Training from scratch.

Thu Jul 15 16:48:14 CEST 2004

I would like to add to this conversation by asking what about after the
training?  How do I get it to start discarding spam that fall into the
unsure category?

I used to train my database with a known set of spam and
ham.  This worked great, however, I still get about 3 or so spam a day. 
These are the spam with the funny text mixed in.  For example:

draft alderman quasar arccos consortium caught eleventh bergen ache
arboreal worshipful crochet digital brunswick van nasal

I'm not exactly sure where I need to put the -o entry and what the
numbers should be.  How do you decide what the values should be?  There
is a reference to '-o 0.8,0.2' or something similar but I am not exactly
sure where this command option is supposed to go and how those two
numbers were decided.

Thank you to those who wrote this program, because it limits my incoming
spam to just a few instead of 15 to 20 a day per account.

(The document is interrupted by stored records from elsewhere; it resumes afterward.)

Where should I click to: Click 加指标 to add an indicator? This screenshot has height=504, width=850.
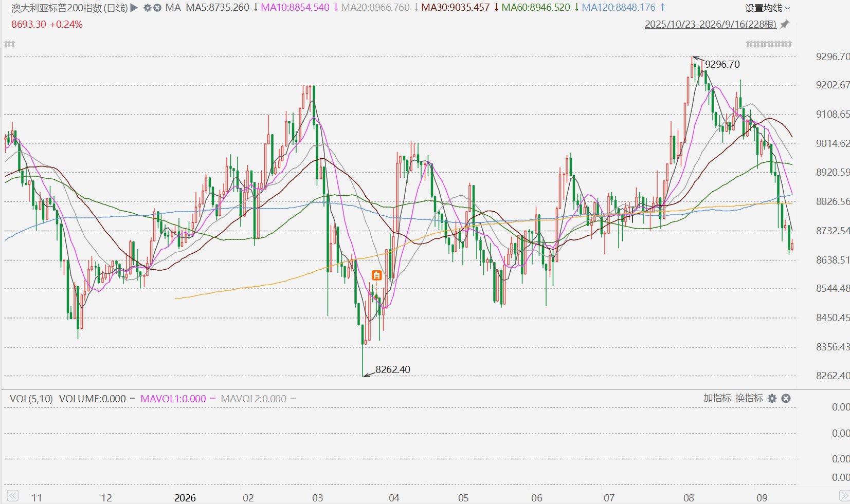717,398
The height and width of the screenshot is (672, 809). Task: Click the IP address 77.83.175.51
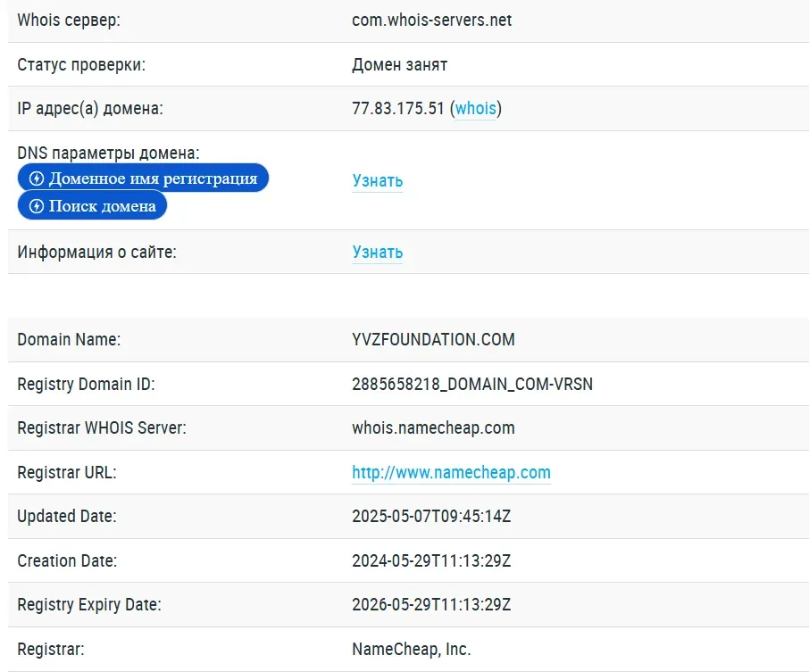pos(398,109)
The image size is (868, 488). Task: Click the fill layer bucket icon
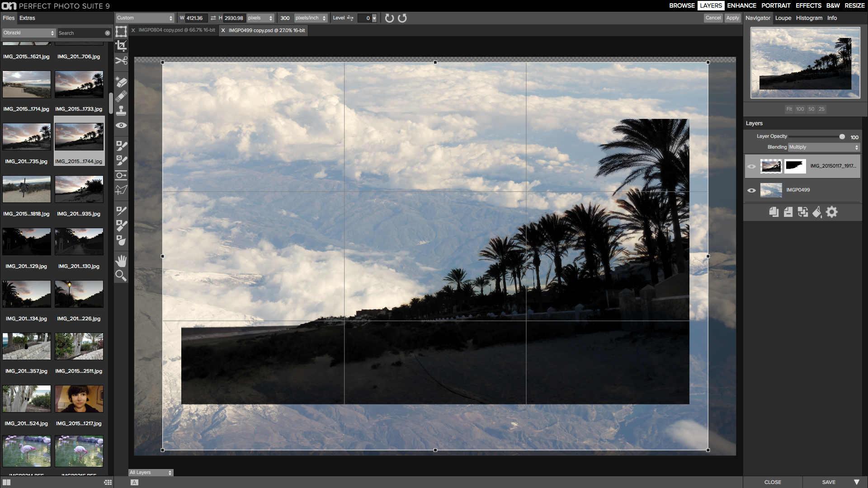(x=817, y=212)
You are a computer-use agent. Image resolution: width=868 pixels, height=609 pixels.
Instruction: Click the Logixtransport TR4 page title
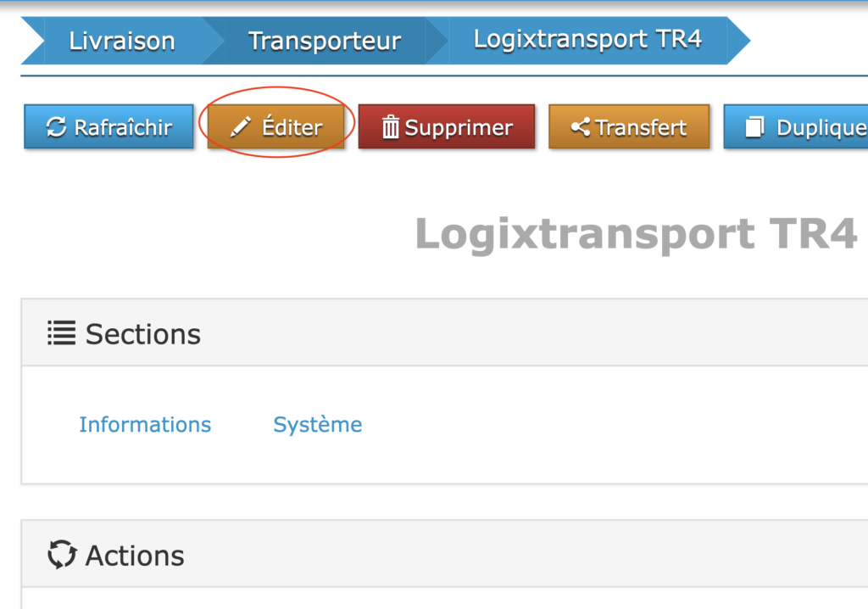(x=636, y=234)
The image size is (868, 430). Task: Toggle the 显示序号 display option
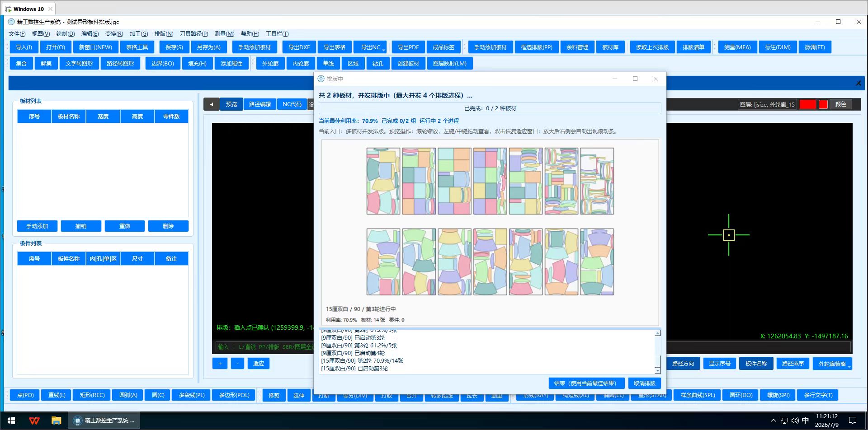tap(719, 364)
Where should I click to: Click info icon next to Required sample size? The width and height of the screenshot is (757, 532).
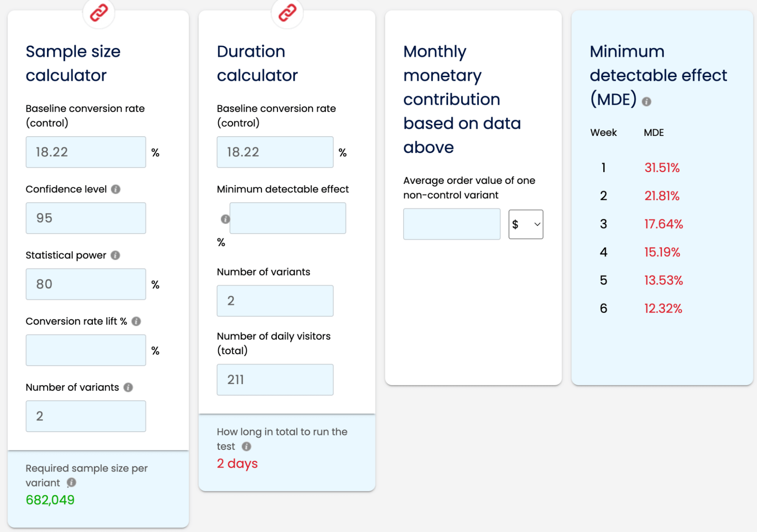71,482
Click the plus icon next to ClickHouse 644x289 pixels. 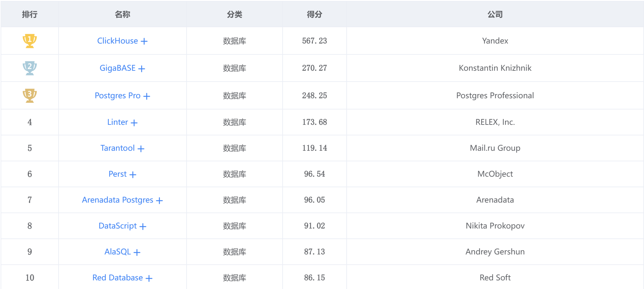coord(144,41)
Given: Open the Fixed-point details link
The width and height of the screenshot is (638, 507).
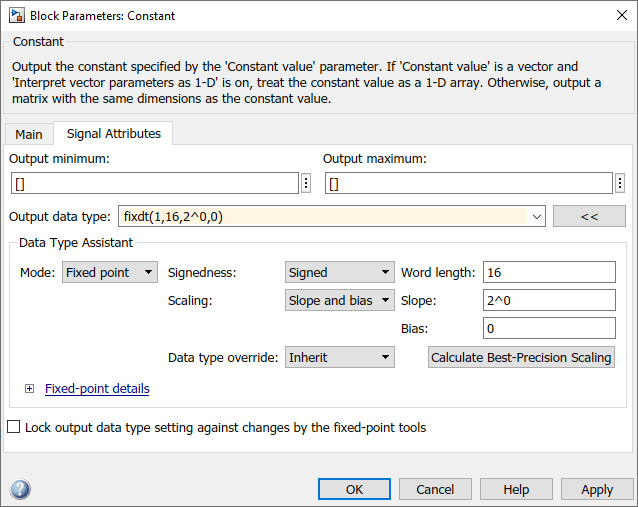Looking at the screenshot, I should coord(97,389).
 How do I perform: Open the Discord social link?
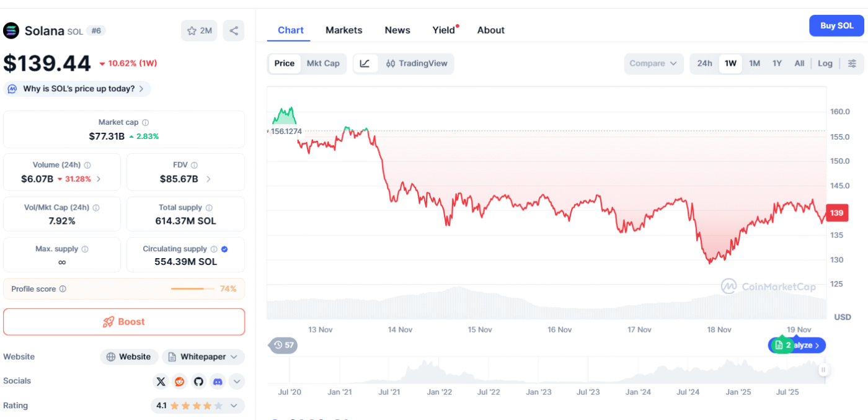[218, 382]
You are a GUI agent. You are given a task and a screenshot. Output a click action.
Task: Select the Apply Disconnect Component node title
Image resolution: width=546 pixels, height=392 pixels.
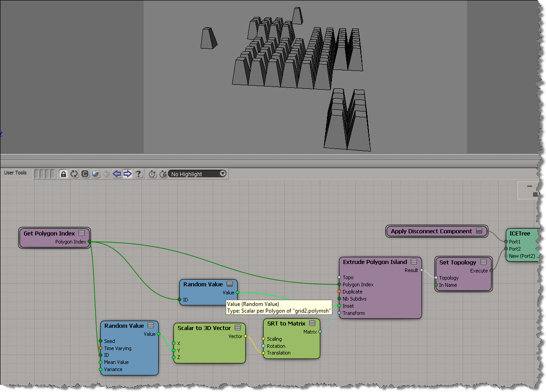[x=431, y=231]
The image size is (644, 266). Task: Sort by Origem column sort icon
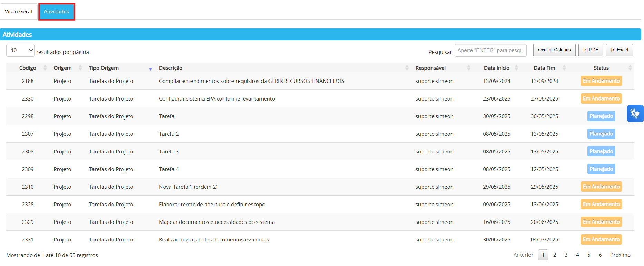click(80, 68)
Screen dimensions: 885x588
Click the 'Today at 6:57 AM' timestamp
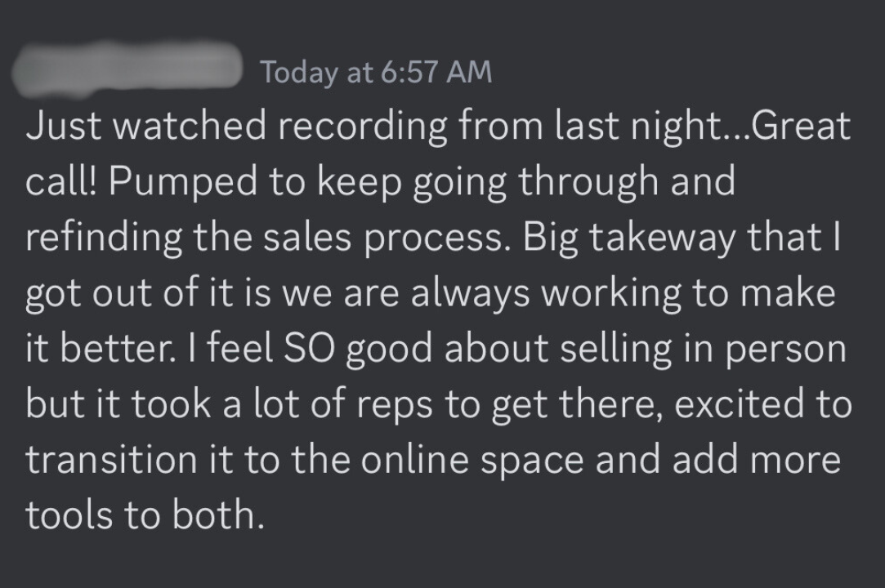click(x=376, y=72)
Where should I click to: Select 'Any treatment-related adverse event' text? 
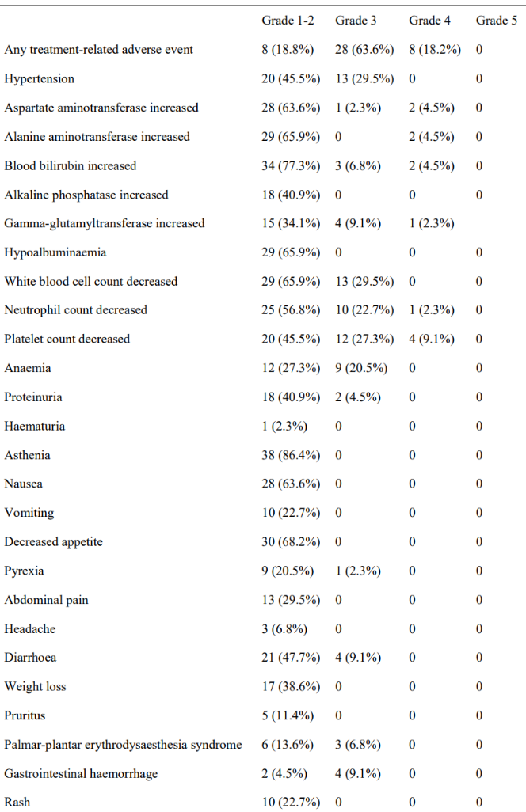click(98, 50)
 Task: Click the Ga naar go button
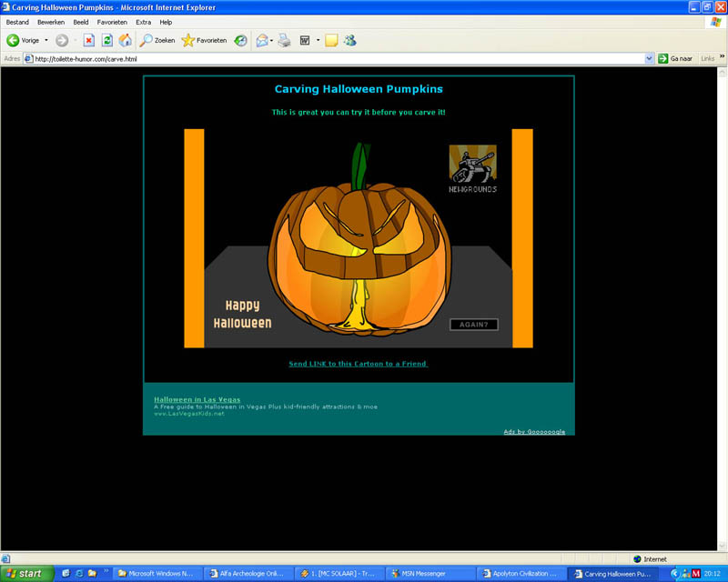(x=675, y=58)
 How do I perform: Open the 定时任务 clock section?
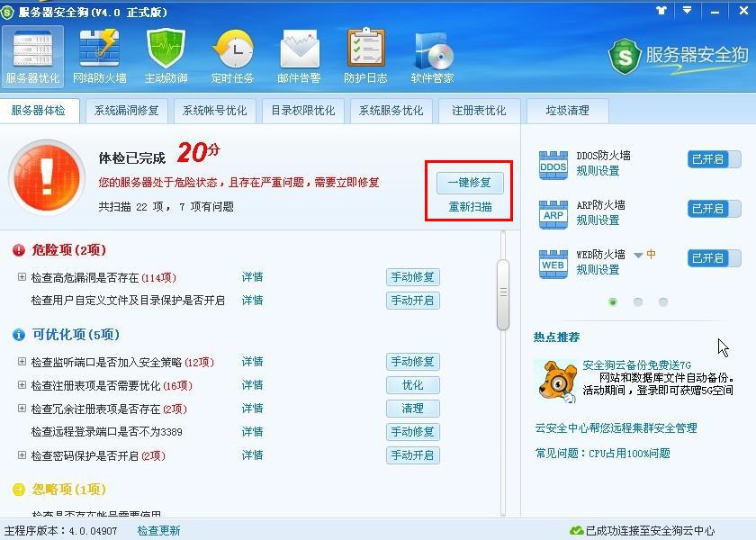(232, 56)
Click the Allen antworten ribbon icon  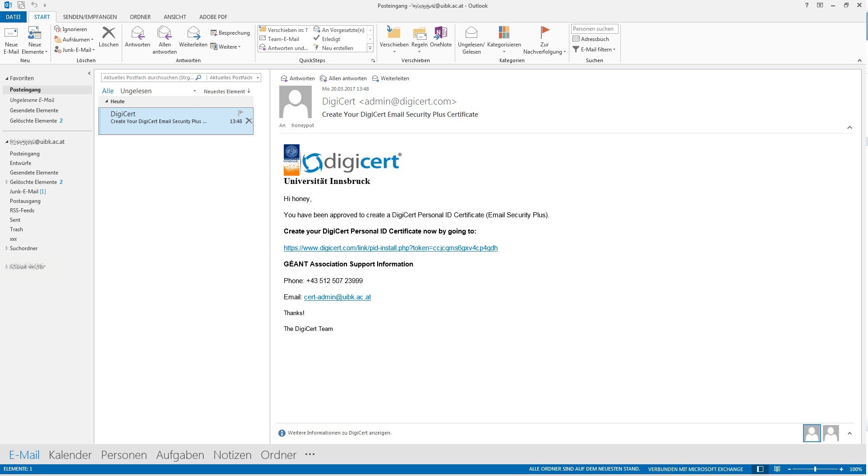pyautogui.click(x=164, y=34)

On Thu, 2004-07-15 at 06:01, Tom Eastman wrote:
> On Friday 16 July 2004 01:21, Tom Anderson wrote:
> > I would set the min_dev to a relatively high value when your database is
> > small.  This way, more email is properly classified as unsure (since
> > bogofilter really is unsure at this point on most things) and not
> > misclassified.  Only after you see certain tokens multiple times will they
> > start to effect scoring.  Otherwise it would be quite possible to
> > misclassify emails due to common words only showing up in spam at first,
> > and then you get a false positive when they show up in a ham.  With a
> > higher min_dev, it should be a relatively smooth transition from mostly
> > unsures to mostly correct classifications, without ever having lots of
> > misclassifications.
> That's really surprising, I thought a high min_dev would have the opposite 
> effect -- that scores would be more likely to be close to 0.0 or 1.0.  
> I had intuited that a low min_dev would mean that there was more neautral-ish 
> tokens that would push the score towards 0.5.  
> Am I just confusing myself?
> 	Tom